→ EXERCISE DESCRIPTION: Within the data that follows, how many lines carry the string "computer"? Give the number alone.

→ PROVIDED RECORDS:

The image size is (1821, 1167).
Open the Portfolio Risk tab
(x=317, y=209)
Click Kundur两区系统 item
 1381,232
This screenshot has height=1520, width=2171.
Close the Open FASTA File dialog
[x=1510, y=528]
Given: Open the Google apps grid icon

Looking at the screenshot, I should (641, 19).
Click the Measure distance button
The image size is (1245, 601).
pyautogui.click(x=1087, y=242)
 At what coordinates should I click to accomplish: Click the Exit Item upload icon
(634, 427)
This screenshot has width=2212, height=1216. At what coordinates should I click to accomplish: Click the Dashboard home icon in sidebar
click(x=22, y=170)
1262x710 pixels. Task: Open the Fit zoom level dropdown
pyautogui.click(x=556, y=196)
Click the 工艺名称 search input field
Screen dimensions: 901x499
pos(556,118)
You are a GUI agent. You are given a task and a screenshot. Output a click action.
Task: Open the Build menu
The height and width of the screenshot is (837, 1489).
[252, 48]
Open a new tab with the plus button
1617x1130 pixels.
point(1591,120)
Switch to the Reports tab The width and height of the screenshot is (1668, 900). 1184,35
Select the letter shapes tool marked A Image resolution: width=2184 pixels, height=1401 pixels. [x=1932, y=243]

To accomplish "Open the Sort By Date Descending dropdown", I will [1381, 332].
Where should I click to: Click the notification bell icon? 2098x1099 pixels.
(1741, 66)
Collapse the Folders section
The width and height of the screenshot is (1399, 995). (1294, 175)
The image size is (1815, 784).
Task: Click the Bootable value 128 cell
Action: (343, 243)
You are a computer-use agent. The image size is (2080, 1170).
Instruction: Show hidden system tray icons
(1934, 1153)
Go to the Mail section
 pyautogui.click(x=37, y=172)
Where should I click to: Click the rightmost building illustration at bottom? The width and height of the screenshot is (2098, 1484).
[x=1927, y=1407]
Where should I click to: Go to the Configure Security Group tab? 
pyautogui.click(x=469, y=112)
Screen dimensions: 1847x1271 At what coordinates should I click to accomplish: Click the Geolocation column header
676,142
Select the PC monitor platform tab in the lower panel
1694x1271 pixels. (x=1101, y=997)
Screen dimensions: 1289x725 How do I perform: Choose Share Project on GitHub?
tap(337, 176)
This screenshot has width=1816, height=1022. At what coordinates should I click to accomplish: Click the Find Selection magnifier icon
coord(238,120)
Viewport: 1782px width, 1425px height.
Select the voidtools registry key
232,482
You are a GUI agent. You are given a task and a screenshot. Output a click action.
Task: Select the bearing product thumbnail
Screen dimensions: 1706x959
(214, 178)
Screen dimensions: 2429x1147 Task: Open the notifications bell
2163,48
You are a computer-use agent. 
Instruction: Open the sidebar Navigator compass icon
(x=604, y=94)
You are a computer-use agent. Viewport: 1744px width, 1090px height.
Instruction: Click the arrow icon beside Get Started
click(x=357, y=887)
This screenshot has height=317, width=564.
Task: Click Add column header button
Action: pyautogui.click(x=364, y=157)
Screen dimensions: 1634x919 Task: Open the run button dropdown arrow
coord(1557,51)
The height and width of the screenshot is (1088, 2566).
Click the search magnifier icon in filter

→ SOLUTION FOR THIS EXERCISE: 3